WORK ITEM = Could you reproduce the lines below from the one with "Click the 删除GM button" through the one with "The width and height of the screenshot is (1456, 836)."? Keep both ends and add nothing.

EXTRACTED ENTRIES =
-*-*-

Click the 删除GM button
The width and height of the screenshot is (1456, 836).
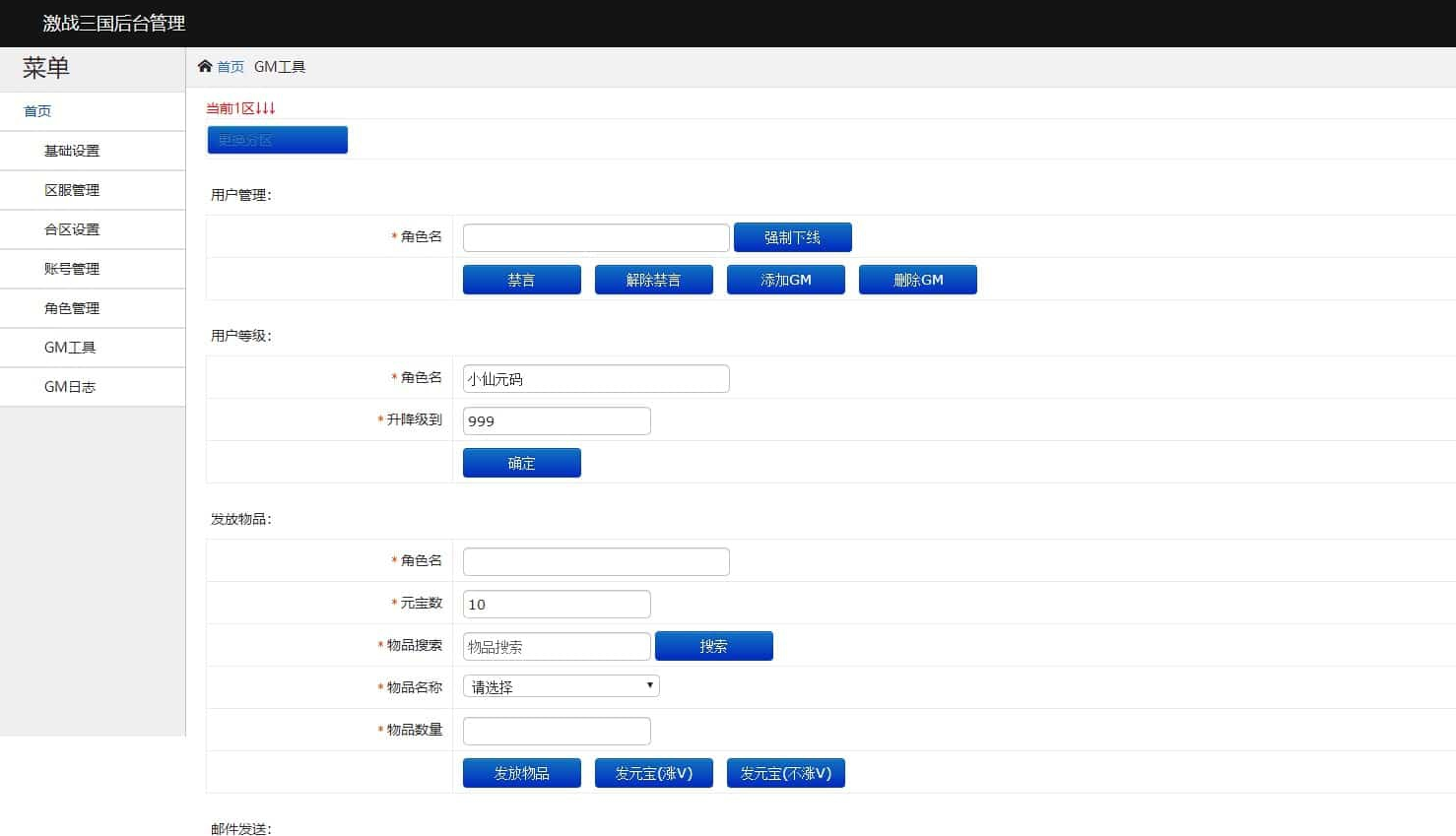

-*-*-

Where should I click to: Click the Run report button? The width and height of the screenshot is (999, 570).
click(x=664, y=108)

-*-*-

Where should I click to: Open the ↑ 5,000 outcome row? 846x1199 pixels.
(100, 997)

-*-*-

RESULT =
Click the 删除GM button
The width and height of the screenshot is (1456, 836).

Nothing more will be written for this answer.